• _MATERIALS PROVIDED_:
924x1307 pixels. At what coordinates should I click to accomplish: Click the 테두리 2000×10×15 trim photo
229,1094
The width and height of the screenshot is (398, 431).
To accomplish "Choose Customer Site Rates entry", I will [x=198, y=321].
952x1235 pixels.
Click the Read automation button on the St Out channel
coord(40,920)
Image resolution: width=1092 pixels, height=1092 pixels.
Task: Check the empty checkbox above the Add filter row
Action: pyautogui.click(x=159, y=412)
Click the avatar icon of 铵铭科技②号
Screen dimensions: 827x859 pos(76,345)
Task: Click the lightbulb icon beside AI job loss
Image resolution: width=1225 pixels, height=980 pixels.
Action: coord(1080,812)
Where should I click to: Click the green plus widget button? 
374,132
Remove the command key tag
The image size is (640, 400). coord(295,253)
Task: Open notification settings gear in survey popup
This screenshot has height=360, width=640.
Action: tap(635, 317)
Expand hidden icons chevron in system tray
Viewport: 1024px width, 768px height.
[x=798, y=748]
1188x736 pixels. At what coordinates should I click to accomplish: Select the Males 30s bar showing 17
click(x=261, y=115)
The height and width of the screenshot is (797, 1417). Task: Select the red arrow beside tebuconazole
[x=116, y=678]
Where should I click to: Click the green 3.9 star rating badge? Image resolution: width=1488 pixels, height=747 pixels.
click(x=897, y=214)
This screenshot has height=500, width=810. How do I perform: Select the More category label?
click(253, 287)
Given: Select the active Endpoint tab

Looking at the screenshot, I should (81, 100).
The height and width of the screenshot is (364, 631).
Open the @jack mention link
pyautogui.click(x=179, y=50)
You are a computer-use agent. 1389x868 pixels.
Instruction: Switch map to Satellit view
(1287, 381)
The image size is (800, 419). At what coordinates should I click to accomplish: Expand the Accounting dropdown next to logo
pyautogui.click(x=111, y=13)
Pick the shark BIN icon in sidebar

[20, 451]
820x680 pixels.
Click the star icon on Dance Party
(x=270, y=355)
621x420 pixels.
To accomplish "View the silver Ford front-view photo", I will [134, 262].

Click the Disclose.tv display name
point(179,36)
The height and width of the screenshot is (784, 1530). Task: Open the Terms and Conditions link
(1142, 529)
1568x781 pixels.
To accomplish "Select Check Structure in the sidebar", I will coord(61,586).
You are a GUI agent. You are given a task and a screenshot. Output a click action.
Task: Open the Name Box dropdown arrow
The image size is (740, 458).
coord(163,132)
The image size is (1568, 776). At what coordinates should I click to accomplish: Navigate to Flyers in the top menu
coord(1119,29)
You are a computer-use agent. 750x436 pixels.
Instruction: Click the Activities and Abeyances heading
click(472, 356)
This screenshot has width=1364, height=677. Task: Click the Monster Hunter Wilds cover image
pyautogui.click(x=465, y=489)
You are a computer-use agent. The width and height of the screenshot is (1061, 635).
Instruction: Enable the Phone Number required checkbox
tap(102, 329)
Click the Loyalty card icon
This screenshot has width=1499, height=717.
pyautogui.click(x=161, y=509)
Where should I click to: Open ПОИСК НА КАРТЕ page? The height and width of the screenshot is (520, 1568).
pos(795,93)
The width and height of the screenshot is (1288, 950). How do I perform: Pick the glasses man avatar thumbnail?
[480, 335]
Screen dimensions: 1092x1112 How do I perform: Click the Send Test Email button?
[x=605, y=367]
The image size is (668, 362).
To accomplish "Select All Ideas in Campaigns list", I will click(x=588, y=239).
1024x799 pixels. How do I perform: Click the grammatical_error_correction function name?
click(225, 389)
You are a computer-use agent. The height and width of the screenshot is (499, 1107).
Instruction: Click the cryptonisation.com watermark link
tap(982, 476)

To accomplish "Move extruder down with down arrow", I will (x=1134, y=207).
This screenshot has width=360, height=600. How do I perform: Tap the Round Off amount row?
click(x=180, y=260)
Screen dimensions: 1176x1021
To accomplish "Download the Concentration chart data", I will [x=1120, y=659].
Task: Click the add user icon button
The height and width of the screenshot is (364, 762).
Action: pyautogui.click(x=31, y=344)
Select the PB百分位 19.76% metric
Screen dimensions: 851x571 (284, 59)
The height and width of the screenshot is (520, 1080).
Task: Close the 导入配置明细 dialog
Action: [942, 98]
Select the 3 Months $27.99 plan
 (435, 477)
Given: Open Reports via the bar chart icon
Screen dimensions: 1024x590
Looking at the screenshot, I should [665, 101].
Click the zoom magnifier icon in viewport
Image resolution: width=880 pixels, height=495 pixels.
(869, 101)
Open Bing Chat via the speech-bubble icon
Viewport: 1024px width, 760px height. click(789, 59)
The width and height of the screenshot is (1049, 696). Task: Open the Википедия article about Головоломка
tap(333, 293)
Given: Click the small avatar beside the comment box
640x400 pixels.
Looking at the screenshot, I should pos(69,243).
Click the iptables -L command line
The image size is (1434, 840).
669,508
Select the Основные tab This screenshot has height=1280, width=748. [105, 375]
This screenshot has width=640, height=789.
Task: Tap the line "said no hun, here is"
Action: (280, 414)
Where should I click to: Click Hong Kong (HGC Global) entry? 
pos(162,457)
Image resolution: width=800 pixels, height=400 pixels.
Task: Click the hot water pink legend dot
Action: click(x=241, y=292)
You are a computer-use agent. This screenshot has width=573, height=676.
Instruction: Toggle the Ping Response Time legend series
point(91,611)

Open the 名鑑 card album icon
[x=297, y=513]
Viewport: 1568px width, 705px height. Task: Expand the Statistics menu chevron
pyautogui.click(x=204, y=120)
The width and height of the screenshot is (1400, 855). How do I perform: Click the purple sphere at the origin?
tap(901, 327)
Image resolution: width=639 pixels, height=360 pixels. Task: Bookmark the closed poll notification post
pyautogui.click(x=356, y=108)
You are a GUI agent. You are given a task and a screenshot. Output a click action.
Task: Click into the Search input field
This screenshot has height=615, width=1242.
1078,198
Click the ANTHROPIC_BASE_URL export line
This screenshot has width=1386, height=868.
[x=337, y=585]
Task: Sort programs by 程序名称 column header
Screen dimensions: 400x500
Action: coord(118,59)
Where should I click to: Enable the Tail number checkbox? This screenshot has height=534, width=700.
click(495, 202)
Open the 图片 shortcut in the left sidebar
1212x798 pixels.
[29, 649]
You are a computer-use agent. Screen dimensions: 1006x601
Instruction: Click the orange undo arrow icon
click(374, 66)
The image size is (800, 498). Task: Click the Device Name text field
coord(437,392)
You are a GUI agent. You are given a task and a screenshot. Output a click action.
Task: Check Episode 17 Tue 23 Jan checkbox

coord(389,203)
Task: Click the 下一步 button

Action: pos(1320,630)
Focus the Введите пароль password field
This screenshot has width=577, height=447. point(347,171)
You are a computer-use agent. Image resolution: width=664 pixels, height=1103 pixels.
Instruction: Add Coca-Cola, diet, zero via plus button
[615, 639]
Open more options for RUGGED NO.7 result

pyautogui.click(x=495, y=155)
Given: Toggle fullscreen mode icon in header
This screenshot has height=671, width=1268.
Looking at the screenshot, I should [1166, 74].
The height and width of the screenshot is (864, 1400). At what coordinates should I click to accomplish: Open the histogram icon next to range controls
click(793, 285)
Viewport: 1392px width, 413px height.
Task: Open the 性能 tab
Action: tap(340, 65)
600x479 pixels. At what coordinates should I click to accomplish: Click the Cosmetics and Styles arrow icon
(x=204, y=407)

• _TASK DESCRIPTION_: The answer must be all of the entries, restated exactly.

• _RESULT BELOW_:
924x1307 pixels. At what coordinates should I click to accomplish: Click the 테두리 2000×10×15 trim photo
229,1094
The width and height of the screenshot is (398, 431).
To accomplish "Choose Customer Site Rates entry", I will [x=198, y=321].
952x1235 pixels.
Click the Read automation button on the St Out channel
coord(40,920)
Image resolution: width=1092 pixels, height=1092 pixels.
Task: Check the empty checkbox above the Add filter row
Action: pyautogui.click(x=159, y=412)
Click the avatar icon of 铵铭科技②号
Screen dimensions: 827x859 pos(76,345)
Task: Click the lightbulb icon beside AI job loss
Image resolution: width=1225 pixels, height=980 pixels.
Action: coord(1080,812)
Where should I click to: Click the green plus widget button? 
374,132
Remove the command key tag
The image size is (640, 400). coord(295,253)
Task: Open notification settings gear in survey popup
This screenshot has height=360, width=640.
Action: tap(635, 317)
Expand hidden icons chevron in system tray
Viewport: 1024px width, 768px height.
[x=798, y=748]
1188x736 pixels. At what coordinates should I click to accomplish: Select the Males 30s bar showing 17
click(x=261, y=115)
The height and width of the screenshot is (797, 1417). Task: Select the red arrow beside tebuconazole
[x=116, y=678]
Where should I click to: Click the green 3.9 star rating badge? Image resolution: width=1488 pixels, height=747 pixels.
click(x=897, y=214)
This screenshot has height=500, width=810. How do I perform: Select the More category label?
click(253, 287)
Given: Select the active Endpoint tab

Looking at the screenshot, I should (81, 100).
The height and width of the screenshot is (364, 631).
Open the @jack mention link
pyautogui.click(x=179, y=50)
You are a computer-use agent. 1389x868 pixels.
Instruction: Switch map to Satellit view
(1287, 381)
The image size is (800, 419). At what coordinates should I click to accomplish: Expand the Accounting dropdown next to logo
pyautogui.click(x=111, y=13)
Pick the shark BIN icon in sidebar

[20, 451]
820x680 pixels.
Click the star icon on Dance Party
(x=270, y=355)
621x420 pixels.
To accomplish "View the silver Ford front-view photo", I will [134, 262].

Click the Disclose.tv display name
point(179,36)
The height and width of the screenshot is (784, 1530). Task: Open the Terms and Conditions link
(1142, 529)
1568x781 pixels.
To accomplish "Select Check Structure in the sidebar", I will coord(61,586).
You are a GUI agent. You are given a task and a screenshot. Output a click action.
Task: Open the Name Box dropdown arrow
The image size is (740, 458).
coord(163,132)
The image size is (1568, 776). At what coordinates should I click to accomplish: Navigate to Flyers in the top menu
coord(1119,29)
You are a computer-use agent. 750x436 pixels.
Instruction: Click the Activities and Abeyances heading
click(472, 356)
This screenshot has width=1364, height=677. Task: Click the Monster Hunter Wilds cover image
pyautogui.click(x=465, y=489)
You are a computer-use agent. The width and height of the screenshot is (1061, 635).
Instruction: Enable the Phone Number required checkbox
tap(102, 329)
Click the Loyalty card icon
This screenshot has width=1499, height=717.
pyautogui.click(x=161, y=509)
Where should I click to: Open ПОИСК НА КАРТЕ page? The height and width of the screenshot is (520, 1568).
pos(795,93)
The width and height of the screenshot is (1288, 950). How do I perform: Pick the glasses man avatar thumbnail?
[480, 335]
Screen dimensions: 1092x1112 How do I perform: Click the Send Test Email button?
[x=605, y=367]
The image size is (668, 362).
To accomplish "Select All Ideas in Campaigns list", I will click(x=588, y=239).
1024x799 pixels. How do I perform: Click the grammatical_error_correction function name?
click(225, 389)
You are a computer-use agent. The height and width of the screenshot is (499, 1107).
Instruction: Click the cryptonisation.com watermark link
tap(982, 476)

To accomplish "Move extruder down with down arrow", I will (x=1134, y=207).
This screenshot has width=360, height=600. How do I perform: Tap the Round Off amount row?
click(x=180, y=260)
Screen dimensions: 1176x1021
To accomplish "Download the Concentration chart data", I will [x=1120, y=659].
Task: Click the add user icon button
The height and width of the screenshot is (364, 762).
Action: pyautogui.click(x=31, y=344)
Select the PB百分位 19.76% metric
Screen dimensions: 851x571 (284, 59)
The height and width of the screenshot is (520, 1080).
Task: Close the 导入配置明细 dialog
Action: [942, 98]
Select the 3 Months $27.99 plan
 (435, 477)
Given: Open Reports via the bar chart icon
Screen dimensions: 1024x590
Looking at the screenshot, I should [665, 101].
Click the zoom magnifier icon in viewport
Image resolution: width=880 pixels, height=495 pixels.
(869, 101)
Open Bing Chat via the speech-bubble icon
Viewport: 1024px width, 760px height. click(789, 59)
The width and height of the screenshot is (1049, 696). Task: Open the Википедия article about Головоломка
tap(333, 293)
Given: Click the small avatar beside the comment box
640x400 pixels.
Looking at the screenshot, I should pos(69,243).
Click the iptables -L command line
The image size is (1434, 840).
669,508
Select the Основные tab This screenshot has height=1280, width=748. [105, 375]
This screenshot has width=640, height=789.
Task: Tap the line "said no hun, here is"
Action: (280, 414)
Where should I click to: Click Hong Kong (HGC Global) entry? 
pos(162,457)
Image resolution: width=800 pixels, height=400 pixels.
Task: Click the hot water pink legend dot
Action: click(x=241, y=292)
You are a computer-use agent. This screenshot has width=573, height=676.
Instruction: Toggle the Ping Response Time legend series
point(91,611)

Open the 名鑑 card album icon
[x=297, y=513]
Viewport: 1568px width, 705px height. Task: Expand the Statistics menu chevron
pyautogui.click(x=204, y=120)
The width and height of the screenshot is (1400, 855). How do I perform: Click the purple sphere at the origin?
tap(901, 327)
Image resolution: width=639 pixels, height=360 pixels. Task: Bookmark the closed poll notification post
pyautogui.click(x=356, y=108)
You are a GUI agent. You are given a task and a screenshot. Output a click action.
Task: Click into the Search input field
This screenshot has height=615, width=1242.
1078,198
Click the ANTHROPIC_BASE_URL export line
This screenshot has width=1386, height=868.
[x=337, y=585]
Task: Sort programs by 程序名称 column header
Screen dimensions: 400x500
Action: coord(118,59)
Where should I click to: Enable the Tail number checkbox? This screenshot has height=534, width=700.
click(495, 202)
Open the 图片 shortcut in the left sidebar
1212x798 pixels.
[29, 649]
You are a computer-use agent. Screen dimensions: 1006x601
Instruction: Click the orange undo arrow icon
click(374, 66)
The image size is (800, 498). Task: Click the Device Name text field
coord(437,392)
You are a GUI agent. You are given a task and a screenshot. Output a click action.
Task: Check Episode 17 Tue 23 Jan checkbox

coord(389,203)
Task: Click the 下一步 button

Action: pos(1320,630)
Focus the Введите пароль password field
This screenshot has width=577, height=447. point(347,171)
You are a computer-use agent. Image resolution: width=664 pixels, height=1103 pixels.
Instruction: Add Coca-Cola, diet, zero via plus button
[615, 639]
Open more options for RUGGED NO.7 result

pyautogui.click(x=495, y=155)
Given: Toggle fullscreen mode icon in header
This screenshot has height=671, width=1268.
Looking at the screenshot, I should [1166, 74].
The height and width of the screenshot is (864, 1400). At what coordinates should I click to accomplish: Open the histogram icon next to range controls
click(793, 285)
Viewport: 1392px width, 413px height.
Task: Open the 性能 tab
Action: tap(340, 65)
600x479 pixels. At what coordinates should I click to accomplish: Click the Cosmetics and Styles arrow icon
(x=204, y=407)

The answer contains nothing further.